[Data items]
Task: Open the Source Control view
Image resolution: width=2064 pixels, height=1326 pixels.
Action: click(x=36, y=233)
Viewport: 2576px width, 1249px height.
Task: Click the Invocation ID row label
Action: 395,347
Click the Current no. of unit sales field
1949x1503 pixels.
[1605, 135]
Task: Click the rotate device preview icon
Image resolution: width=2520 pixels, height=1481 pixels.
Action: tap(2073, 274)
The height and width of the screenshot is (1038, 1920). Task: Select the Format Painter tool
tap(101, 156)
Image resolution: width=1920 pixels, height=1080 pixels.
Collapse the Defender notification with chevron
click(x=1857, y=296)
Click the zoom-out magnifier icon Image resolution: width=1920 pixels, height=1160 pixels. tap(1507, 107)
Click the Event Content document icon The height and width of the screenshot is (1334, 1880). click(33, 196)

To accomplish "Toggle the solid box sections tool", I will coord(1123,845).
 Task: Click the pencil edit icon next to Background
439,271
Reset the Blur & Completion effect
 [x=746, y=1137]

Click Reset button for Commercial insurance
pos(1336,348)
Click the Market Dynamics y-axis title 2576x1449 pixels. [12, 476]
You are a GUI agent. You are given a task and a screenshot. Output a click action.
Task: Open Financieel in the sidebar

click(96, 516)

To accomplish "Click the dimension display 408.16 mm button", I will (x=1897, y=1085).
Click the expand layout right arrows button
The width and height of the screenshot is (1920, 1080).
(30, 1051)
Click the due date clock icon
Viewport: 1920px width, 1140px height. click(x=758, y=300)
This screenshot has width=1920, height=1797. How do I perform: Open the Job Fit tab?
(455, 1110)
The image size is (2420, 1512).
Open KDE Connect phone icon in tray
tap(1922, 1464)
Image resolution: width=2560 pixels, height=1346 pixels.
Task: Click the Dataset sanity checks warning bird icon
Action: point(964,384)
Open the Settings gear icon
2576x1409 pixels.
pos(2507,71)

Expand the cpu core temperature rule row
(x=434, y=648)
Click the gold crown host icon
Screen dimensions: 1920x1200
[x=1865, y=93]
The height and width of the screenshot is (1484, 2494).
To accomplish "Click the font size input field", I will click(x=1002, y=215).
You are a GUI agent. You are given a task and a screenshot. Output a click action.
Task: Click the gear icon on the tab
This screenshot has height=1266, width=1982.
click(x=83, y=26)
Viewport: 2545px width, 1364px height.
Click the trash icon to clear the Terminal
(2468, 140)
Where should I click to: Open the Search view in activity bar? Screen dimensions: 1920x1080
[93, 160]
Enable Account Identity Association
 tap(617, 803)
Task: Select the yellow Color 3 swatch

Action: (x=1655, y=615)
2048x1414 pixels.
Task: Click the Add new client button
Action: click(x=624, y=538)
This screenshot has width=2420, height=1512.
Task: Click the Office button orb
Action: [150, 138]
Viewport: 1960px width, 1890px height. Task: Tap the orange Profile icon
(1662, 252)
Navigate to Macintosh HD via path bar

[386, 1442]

[WHAT THE EXERCISE ASKS]:
The entries above must be repeated word for word.

[ANSWER SECTION]:
Task: Open the Source Control view
Image resolution: width=2064 pixels, height=1326 pixels.
Action: click(x=36, y=233)
Viewport: 2576px width, 1249px height.
Task: Click the Invocation ID row label
Action: 395,347
Click the Current no. of unit sales field
1949x1503 pixels.
[1605, 135]
Task: Click the rotate device preview icon
Image resolution: width=2520 pixels, height=1481 pixels.
Action: tap(2073, 274)
The height and width of the screenshot is (1038, 1920). Task: Select the Format Painter tool
tap(101, 156)
Image resolution: width=1920 pixels, height=1080 pixels.
Collapse the Defender notification with chevron
click(x=1857, y=296)
Click the zoom-out magnifier icon Image resolution: width=1920 pixels, height=1160 pixels. tap(1507, 107)
Click the Event Content document icon The height and width of the screenshot is (1334, 1880). click(33, 196)

To accomplish "Toggle the solid box sections tool", I will coord(1123,845).
 Task: Click the pencil edit icon next to Background
439,271
Reset the Blur & Completion effect
 [x=746, y=1137]

Click Reset button for Commercial insurance
pos(1336,348)
Click the Market Dynamics y-axis title 2576x1449 pixels. [12, 476]
You are a GUI agent. You are given a task and a screenshot. Output a click action.
Task: Open Financieel in the sidebar

click(96, 516)

To accomplish "Click the dimension display 408.16 mm button", I will (x=1897, y=1085).
Click the expand layout right arrows button
The width and height of the screenshot is (1920, 1080).
(30, 1051)
Click the due date clock icon
Viewport: 1920px width, 1140px height. click(x=758, y=300)
This screenshot has width=1920, height=1797. How do I perform: Open the Job Fit tab?
(455, 1110)
The image size is (2420, 1512).
Open KDE Connect phone icon in tray
tap(1922, 1464)
Image resolution: width=2560 pixels, height=1346 pixels.
Task: Click the Dataset sanity checks warning bird icon
Action: point(964,384)
Open the Settings gear icon
2576x1409 pixels.
pos(2507,71)

Expand the cpu core temperature rule row
(x=434, y=648)
Click the gold crown host icon
Screen dimensions: 1920x1200
[x=1865, y=93]
The height and width of the screenshot is (1484, 2494).
To accomplish "Click the font size input field", I will click(x=1002, y=215).
You are a GUI agent. You are given a task and a screenshot. Output a click action.
Task: Click the gear icon on the tab
This screenshot has height=1266, width=1982.
click(x=83, y=26)
Viewport: 2545px width, 1364px height.
Click the trash icon to clear the Terminal
(2468, 140)
Where should I click to: Open the Search view in activity bar? Screen dimensions: 1920x1080
[93, 160]
Enable Account Identity Association
 tap(617, 803)
Task: Select the yellow Color 3 swatch

Action: (x=1655, y=615)
2048x1414 pixels.
Task: Click the Add new client button
Action: click(x=624, y=538)
This screenshot has width=2420, height=1512.
Task: Click the Office button orb
Action: [150, 138]
Viewport: 1960px width, 1890px height. Task: Tap the orange Profile icon
(1662, 252)
Navigate to Macintosh HD via path bar

[386, 1442]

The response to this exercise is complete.